Higher Volume of Angioplasty May Not Improve Outcomes

Better door-to-balloon times but in-hospital mortality rates are the same

TUESDAY, Nov. 24 (HealthDay News) -- The number of angioplasty procedures a hospital performs affects the median door-to-balloon time, and use of evidence-based treatments, but in-hospital mortality rates do not improve with higher volumes, according to a study published in the Nov. 25 issue of the Journal of the American Medical Association.

Dharam J. Kumbhani, M.D., of the Cleveland Clinic, and colleagues analyzed data from 166 hospitals in the United States on 29,513 patients who underwent angioplasty to treat ST-segment elevation myocardial infarction, dividing the facilities according to the number of procedures they performed -- less than 36, 36 to 70, and more than 70 a year.

The best door-to-balloon times were achieved by high-volume centers, at 88 minutes versus 90 minutes for medium-volume, and 98 minutes for low-volume centers, the researchers found.
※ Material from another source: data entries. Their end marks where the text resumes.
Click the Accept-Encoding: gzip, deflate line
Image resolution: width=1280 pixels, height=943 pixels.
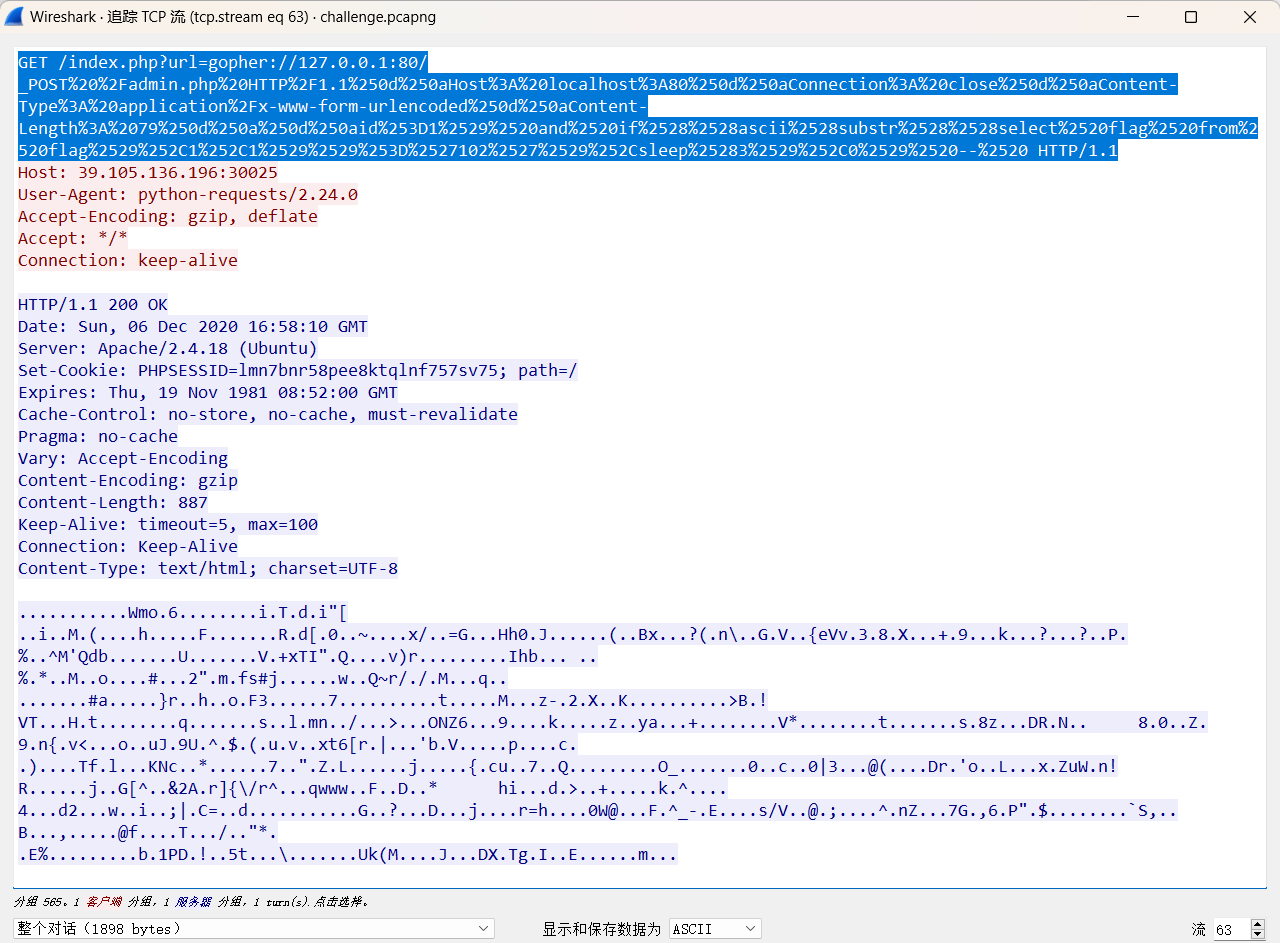pos(167,216)

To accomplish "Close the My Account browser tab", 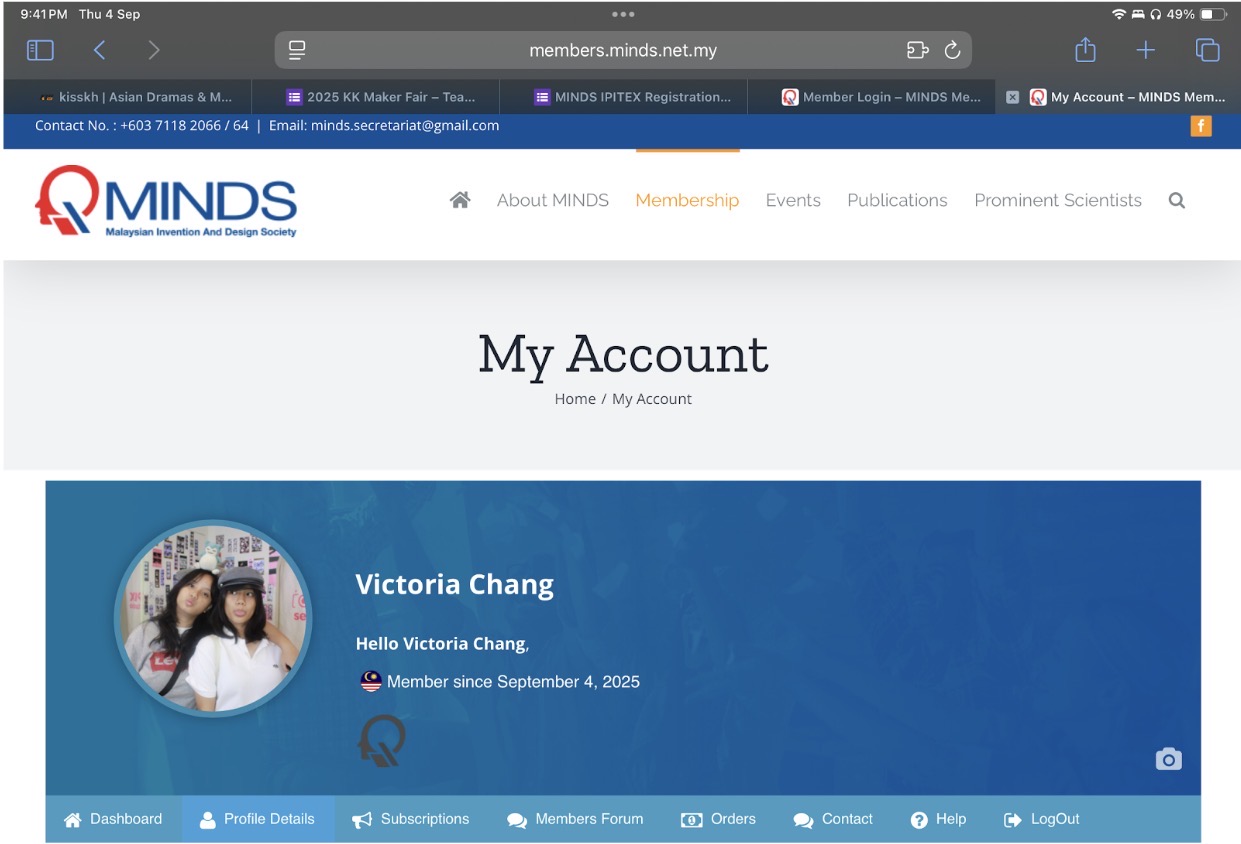I will click(1012, 97).
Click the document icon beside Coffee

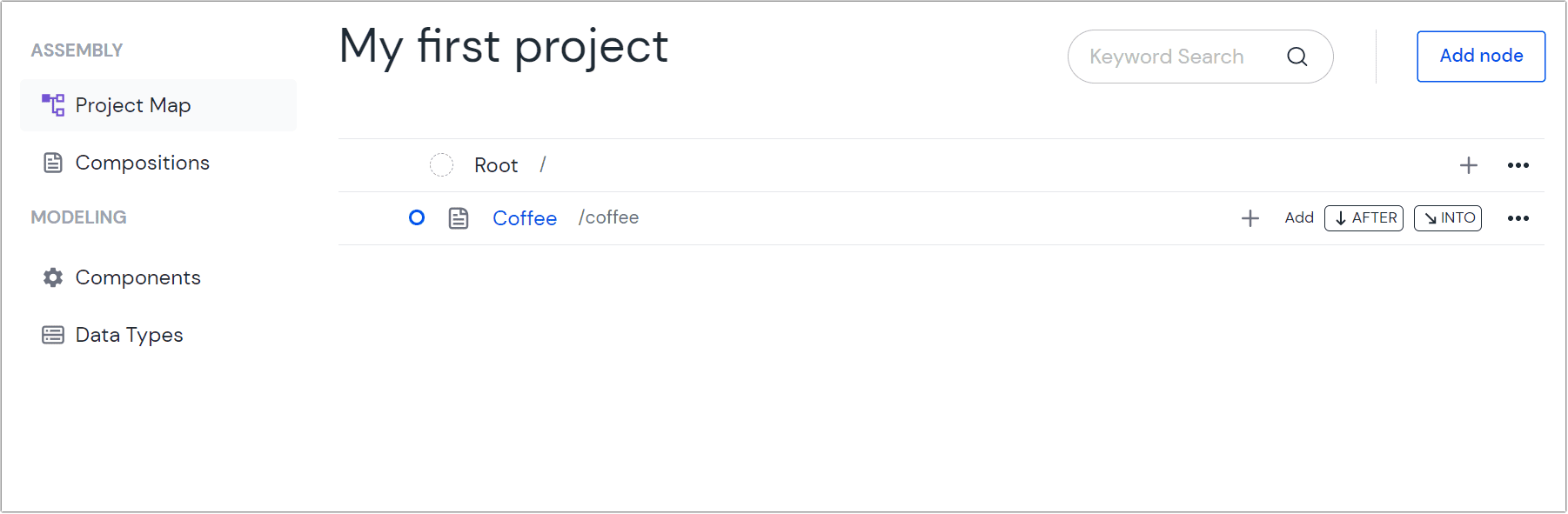tap(459, 217)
All three groups had similar lengths of stay, but high-volume centers were more likely to follow evidence-based guidelines at discharge. However, the investigators note, angioplasty volume had no impact on in-hospital mortality rates, which were similar for all three groups.

"Our results, especially with respect to in-hospital mortality, are contrary to other published registry studies," the authors write. "One of the main differences is that our study reflects more contemporary practice. Angioplasty techniques and adjunctive pharmacotherapy have seen substantial improvements over the past few years, and there has been a significant standardization of these practices nationwide."

The Get With the Guidelines program is supported by Merck-Schering Plough Pharmaceutical. Several authors reported relationships with the pharmaceutical industry.